A member of the audience made a point about this. “If nobody cares about delivering a good burger king hamburger, that would seem normal; but when it comes to medicine, you wonder why nobody cares.” Gawande developed his analysis in response:
I think this is really important because I think that feeling of being at the very frontline is that nurse responsible for you know a thousand deliveries in a year and that no one cares if you’re doing a great job or you’re doing a poor job; that you’re only going to get your hand slapped if you have some trouble along the way – you shouldn’t ask questions, etcetera. That is common. Overcoming it is what we’re finding can happen by bringing someone from the outside who says let’s look and see do you want to be washing your hands better, do you believe in what’s on this checklist, how can we begin to achieve making it work? And the fascinating thing is that the process of having the nurse speak to the sweeper to say can you bring a basin of water and soap every time you clean that room, it was creating communications and interlinking, it was creating a system that had literally not been there before.
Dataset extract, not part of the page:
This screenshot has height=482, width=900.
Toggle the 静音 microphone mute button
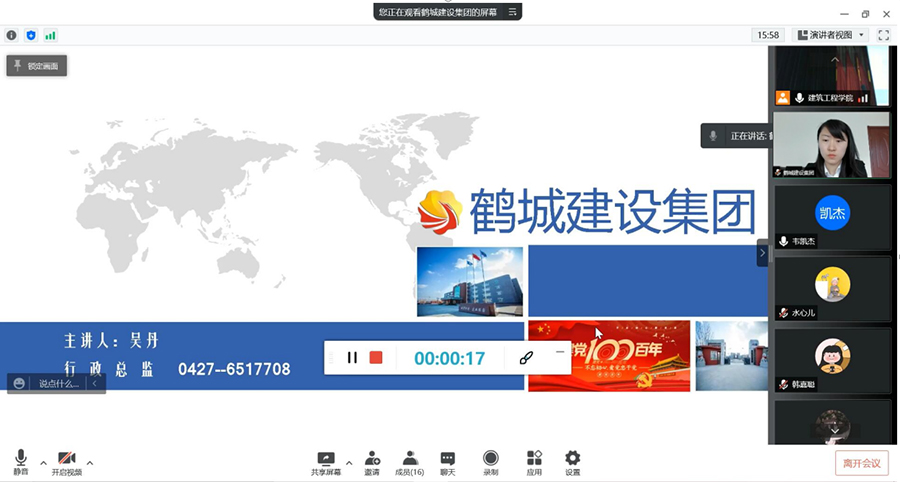pyautogui.click(x=21, y=462)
Organisations of all types work very hard at reducing the risks of bad outcomes. Sadly, this work often finds expression in the kind of hand-slaps that Gawande mentions. Rarely does it result in recognition for a caring job well done. Sometimes that is because it is often harder to see caring happen. Sometimes it is more serious — the organisation has forgotten to value the good things about the way their people take responsibility for caring. Hospitals, clinics, law firms — all can suffer from the same failings.
Care: the future of practice?
These two lectures are a really good expression of the way that patient care needs to develop: better listening and question-asking by physicians and other health professionals; combined with institutional recognition of caring by all those participating in care.
The same can be applied to legal practice. Clients get a better service if they are listened to properly. That listening process requires a good understanding of the client’s own perception of the situation as well as what they are not prepared to accept or risk. Lawyers and those working alongside them need to care about doing things well (which most of them tend to do anyway) and — crucially — the firm needs to see and value the fact that people are doing good things.